~8 years is what SSDlife defaults to when it doesn't have enough data to calculate lifetime. My understanding is that it uses the rate at which the media wearout indicator decreases to extrapolate lifetime. Since the MWI is linear it's an easy calculation. For example if it takes 10 months of usage for the MWI to decrease by 1%, then assuming your usage stays the same it will take another 980 months (81.7 years) for it to decrease all the way to 1%. If your disk is still sitting at 100% MWI and hasn't dropped to 99% or whatever since SSDlife has been installed and running, though, it will have no idea the rate at which your MWI is decreasing and cannot calculate lifetime. But instead of just saying there's insufficient data or something like that, the program just defaults to a phony number.

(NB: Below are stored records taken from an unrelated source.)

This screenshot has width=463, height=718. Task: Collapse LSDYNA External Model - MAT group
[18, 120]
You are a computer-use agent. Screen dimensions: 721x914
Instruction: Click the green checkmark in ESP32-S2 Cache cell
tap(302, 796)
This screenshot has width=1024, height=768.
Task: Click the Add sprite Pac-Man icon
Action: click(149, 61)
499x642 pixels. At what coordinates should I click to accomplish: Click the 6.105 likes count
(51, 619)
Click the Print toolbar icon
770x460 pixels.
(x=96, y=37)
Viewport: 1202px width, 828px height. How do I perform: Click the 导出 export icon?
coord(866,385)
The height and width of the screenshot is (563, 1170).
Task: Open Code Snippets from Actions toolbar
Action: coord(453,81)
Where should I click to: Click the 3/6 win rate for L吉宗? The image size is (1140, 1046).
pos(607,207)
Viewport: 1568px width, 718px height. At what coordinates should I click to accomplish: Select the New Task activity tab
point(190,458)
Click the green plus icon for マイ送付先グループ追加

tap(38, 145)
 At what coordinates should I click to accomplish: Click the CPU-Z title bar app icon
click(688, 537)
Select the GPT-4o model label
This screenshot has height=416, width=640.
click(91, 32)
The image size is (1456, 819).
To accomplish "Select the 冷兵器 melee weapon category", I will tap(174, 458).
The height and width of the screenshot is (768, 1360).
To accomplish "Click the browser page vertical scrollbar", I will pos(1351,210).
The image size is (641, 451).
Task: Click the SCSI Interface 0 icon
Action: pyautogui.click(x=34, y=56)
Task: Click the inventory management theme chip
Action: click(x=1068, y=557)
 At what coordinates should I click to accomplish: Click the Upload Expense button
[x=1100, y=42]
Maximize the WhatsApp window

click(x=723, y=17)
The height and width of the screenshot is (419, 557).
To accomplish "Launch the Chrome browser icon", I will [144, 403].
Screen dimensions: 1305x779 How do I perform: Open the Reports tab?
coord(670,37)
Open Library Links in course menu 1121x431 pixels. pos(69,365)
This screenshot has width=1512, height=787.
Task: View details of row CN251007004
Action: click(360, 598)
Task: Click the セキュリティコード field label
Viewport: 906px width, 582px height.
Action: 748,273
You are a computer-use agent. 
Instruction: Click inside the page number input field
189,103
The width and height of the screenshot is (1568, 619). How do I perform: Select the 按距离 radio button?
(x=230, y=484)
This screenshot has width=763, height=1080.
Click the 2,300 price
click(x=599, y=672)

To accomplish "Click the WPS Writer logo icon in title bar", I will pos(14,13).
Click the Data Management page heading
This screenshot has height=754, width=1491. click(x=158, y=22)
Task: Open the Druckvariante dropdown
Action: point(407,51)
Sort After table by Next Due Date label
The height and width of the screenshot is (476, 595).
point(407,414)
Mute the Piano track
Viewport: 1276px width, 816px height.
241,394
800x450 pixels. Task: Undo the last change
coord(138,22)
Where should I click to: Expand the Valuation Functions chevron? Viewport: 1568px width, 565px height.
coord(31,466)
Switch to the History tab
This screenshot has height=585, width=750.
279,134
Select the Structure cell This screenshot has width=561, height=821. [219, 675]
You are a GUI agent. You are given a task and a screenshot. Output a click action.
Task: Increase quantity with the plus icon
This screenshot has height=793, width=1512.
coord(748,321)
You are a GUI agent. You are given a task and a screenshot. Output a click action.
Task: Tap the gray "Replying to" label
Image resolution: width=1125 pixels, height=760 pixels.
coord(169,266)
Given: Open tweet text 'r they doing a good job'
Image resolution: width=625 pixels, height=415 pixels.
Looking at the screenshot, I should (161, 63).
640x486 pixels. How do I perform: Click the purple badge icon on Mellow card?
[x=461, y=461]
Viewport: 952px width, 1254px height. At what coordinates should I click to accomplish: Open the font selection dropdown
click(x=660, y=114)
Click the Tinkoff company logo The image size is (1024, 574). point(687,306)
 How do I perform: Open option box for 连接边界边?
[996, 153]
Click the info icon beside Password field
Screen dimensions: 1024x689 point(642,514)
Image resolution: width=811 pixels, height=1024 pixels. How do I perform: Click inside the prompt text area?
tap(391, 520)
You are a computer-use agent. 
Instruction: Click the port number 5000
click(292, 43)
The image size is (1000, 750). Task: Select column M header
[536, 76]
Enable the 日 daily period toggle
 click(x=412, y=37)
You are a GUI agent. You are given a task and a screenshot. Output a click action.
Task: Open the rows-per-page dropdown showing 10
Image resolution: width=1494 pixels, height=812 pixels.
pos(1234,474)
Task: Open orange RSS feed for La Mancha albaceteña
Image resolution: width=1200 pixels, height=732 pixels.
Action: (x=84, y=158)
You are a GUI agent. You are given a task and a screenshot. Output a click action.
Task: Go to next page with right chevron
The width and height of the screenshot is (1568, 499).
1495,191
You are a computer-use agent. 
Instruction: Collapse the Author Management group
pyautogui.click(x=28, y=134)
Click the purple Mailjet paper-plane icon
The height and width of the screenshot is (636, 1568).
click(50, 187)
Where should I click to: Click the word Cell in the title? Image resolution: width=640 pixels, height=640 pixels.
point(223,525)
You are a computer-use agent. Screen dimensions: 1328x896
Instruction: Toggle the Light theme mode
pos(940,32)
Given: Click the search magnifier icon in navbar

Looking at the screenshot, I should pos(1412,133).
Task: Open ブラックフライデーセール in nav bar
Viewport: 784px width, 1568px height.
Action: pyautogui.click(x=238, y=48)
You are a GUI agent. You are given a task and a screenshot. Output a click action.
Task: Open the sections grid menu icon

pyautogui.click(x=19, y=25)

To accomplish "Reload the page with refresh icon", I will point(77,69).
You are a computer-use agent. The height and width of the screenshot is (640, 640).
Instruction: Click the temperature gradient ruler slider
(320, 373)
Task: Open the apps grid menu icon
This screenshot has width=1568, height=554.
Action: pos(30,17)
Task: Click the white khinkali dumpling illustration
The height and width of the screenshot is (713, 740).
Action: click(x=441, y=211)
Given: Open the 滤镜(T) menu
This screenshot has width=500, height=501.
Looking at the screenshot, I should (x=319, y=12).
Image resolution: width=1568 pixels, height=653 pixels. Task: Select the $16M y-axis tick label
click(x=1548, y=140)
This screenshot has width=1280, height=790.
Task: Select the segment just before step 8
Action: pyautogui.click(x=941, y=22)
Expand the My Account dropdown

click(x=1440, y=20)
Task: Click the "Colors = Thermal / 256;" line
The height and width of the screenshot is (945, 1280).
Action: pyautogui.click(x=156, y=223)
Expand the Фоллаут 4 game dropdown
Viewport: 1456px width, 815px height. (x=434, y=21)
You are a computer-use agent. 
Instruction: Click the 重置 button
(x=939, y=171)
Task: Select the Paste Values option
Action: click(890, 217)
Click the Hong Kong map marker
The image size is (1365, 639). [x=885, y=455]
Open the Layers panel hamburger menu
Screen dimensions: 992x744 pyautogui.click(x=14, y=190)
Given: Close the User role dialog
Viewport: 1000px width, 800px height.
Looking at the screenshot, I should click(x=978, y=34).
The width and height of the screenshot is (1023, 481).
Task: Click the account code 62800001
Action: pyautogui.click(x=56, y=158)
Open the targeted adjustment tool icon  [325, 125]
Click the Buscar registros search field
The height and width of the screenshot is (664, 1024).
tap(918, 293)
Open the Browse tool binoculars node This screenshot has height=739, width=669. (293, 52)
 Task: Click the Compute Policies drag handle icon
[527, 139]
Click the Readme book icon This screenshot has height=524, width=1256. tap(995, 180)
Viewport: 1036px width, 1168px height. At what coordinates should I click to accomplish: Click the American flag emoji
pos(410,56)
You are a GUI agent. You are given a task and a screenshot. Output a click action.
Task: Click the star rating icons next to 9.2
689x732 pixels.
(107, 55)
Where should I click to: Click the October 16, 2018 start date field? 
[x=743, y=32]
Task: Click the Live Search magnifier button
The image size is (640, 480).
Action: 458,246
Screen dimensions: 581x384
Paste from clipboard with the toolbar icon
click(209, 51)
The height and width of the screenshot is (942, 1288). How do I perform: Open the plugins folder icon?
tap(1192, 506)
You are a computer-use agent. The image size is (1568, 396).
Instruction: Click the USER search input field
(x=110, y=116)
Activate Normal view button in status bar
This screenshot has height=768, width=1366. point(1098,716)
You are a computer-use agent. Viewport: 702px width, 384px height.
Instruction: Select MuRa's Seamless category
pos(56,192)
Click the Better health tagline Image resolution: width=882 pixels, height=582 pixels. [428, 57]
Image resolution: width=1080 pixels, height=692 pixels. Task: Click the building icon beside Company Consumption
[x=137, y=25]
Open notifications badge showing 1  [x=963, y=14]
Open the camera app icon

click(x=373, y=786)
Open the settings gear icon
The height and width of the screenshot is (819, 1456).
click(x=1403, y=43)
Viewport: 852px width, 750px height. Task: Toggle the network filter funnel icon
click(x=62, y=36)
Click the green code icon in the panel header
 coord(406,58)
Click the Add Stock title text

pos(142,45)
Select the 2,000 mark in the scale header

And technically it's not really a rating of lifetime, it's just an extrapolation of how long it will take at your current usage before the MWI on your drive reaches 1. There are other ways an SSD can fail long before you'd have to worry about exhausting MWI, such as hardware component failure or a firmware bug that bricks the drive.
That and your SSD more than likely won't stop working even when MWI hits 1 and all the writes on the flash are supposedly exhausted. In reality NAND can usually handle a good deal more writes than it's rated for (TLC rated for 1000 P/E cycles may actually be able to handle 2000-3000 or more for example).
Only reason I really use SSDlife is because it has a lot of useful info (MWI, power on hours, power on times, etc.) all in one place and in an easy to read format. The estimated lifetime is completely useless in my opinion, though, I wouldn't pay much attention to it.